OK, I'm back. The last month has been crazy, with all kinds of familial obligations, a change of address, an injury, a couple of minor obsessions (of which blogging clearly wasn't one), a seemingly catastrophic computer issue that turned out not to be, and the short-lived acquisition of some barely grammatical (but still serviceable) Italian. I've also been prepping for the Chicago marathon. I suppose all this is behind the unprecedented (at least since Feb 2003) failure to blog around here, but there's also just the fact that it seems to get harder to start writing again the longer I go without writing.

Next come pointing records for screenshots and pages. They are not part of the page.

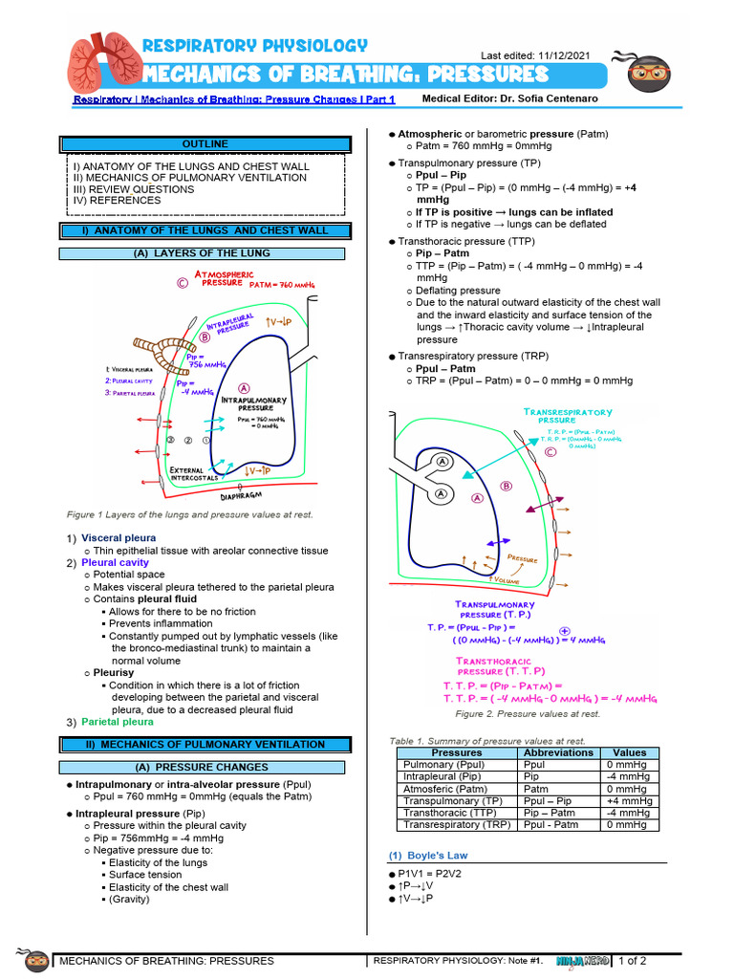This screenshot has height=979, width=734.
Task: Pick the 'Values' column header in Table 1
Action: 629,752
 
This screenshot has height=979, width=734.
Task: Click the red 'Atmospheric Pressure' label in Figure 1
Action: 224,279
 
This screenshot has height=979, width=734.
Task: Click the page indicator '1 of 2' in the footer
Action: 632,961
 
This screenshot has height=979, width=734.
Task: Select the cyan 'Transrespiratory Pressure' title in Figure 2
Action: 568,416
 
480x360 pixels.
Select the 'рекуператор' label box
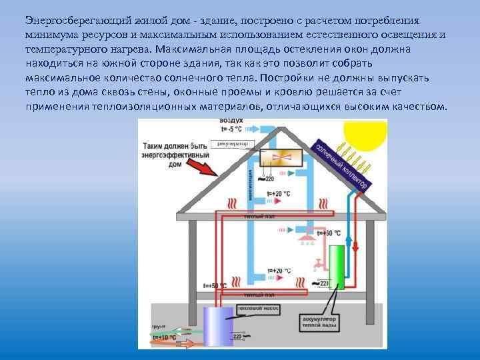[230, 143]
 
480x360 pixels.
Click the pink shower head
[307, 237]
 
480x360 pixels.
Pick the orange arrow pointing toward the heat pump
[186, 344]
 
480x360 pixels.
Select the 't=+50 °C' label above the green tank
[328, 233]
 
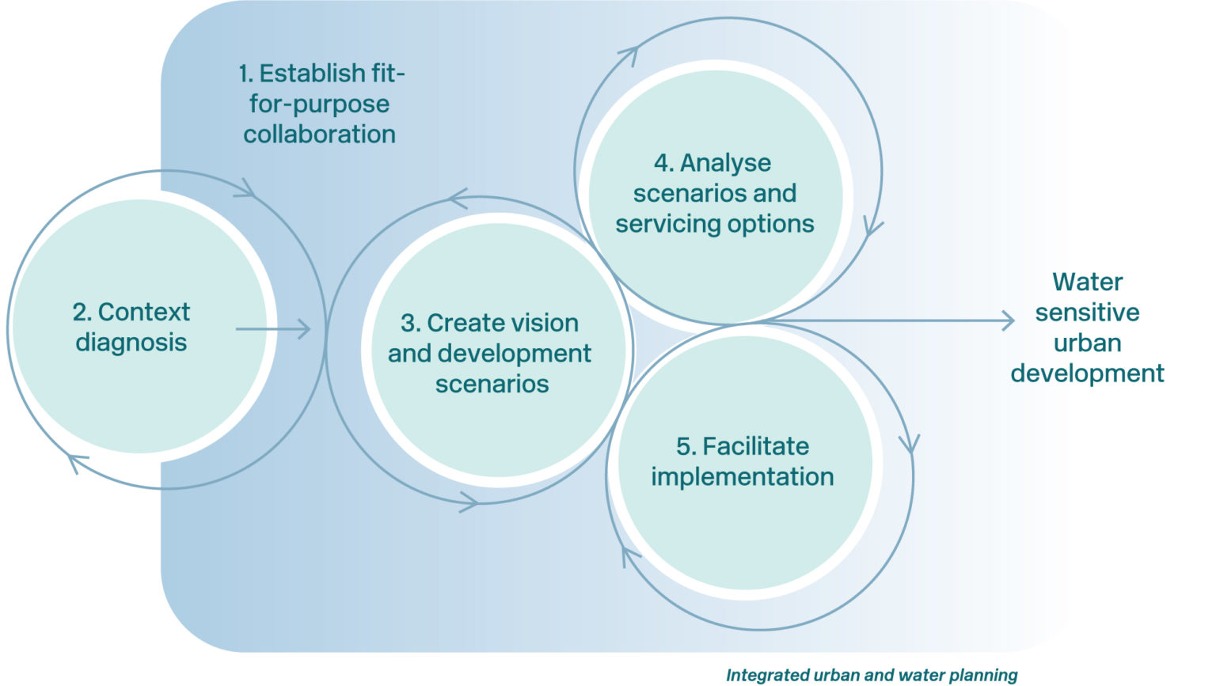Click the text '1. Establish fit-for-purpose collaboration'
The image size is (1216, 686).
(x=321, y=104)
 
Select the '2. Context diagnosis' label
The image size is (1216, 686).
(x=131, y=327)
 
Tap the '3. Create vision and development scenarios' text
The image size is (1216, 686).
(x=490, y=353)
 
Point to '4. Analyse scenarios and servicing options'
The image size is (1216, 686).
(x=714, y=193)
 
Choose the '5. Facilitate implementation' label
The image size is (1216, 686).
(x=743, y=461)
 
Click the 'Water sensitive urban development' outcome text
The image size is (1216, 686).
(x=1087, y=327)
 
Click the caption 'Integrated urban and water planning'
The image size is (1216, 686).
(x=872, y=675)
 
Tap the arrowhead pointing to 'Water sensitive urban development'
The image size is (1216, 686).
(x=1008, y=320)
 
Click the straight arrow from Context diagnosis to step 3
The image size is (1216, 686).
(x=273, y=329)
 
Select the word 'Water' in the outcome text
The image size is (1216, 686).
(x=1087, y=282)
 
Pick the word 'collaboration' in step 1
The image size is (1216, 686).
(x=319, y=135)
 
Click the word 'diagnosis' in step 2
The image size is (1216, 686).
(x=131, y=343)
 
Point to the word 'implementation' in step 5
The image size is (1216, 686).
(x=743, y=477)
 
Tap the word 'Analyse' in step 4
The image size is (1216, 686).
(x=725, y=163)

Anyway, I'll be back with more soon about Head Start, which has been on my mind lately because of my job, but for now let me just link to this post on the demise of theory, which ties it to the 20th century avant garde (subsequently arguing that, as with the avant garde, some theory will essentially go mainstream while the rest just vanishes). I don't have much to say about this comparison, but I found the article depressing because the whole argument is predicated on the notion that the avant garde is passe, which I find incomprehensible and somewhat disorienting. Maybe the avant garde is too central to my conception of art in the first place, but I don't see how the contemporary formulation of art as oriented toward experience, and in particular political experience, does anything for art or for experience. It's as if art is moving toward a sort of made for TV movie paradigm, because our experiences have to be validated. Isn't that kind of boring? Maybe you can tell I've been reading Andre Breton.
Finalmente.
Thanks Venkat -- it's nice to know someone missed me! Although it seems like a lot of people have been slowing down lately. That time of year, maybe?
Good to see you back! Hope the injury wasn't anything too serious.
It was just an ankle sprain -- not all that serious, except that it's taken me away from running a little right when we're getting to the biggest mileage in the marathon runup. But I think I'll still be good to run.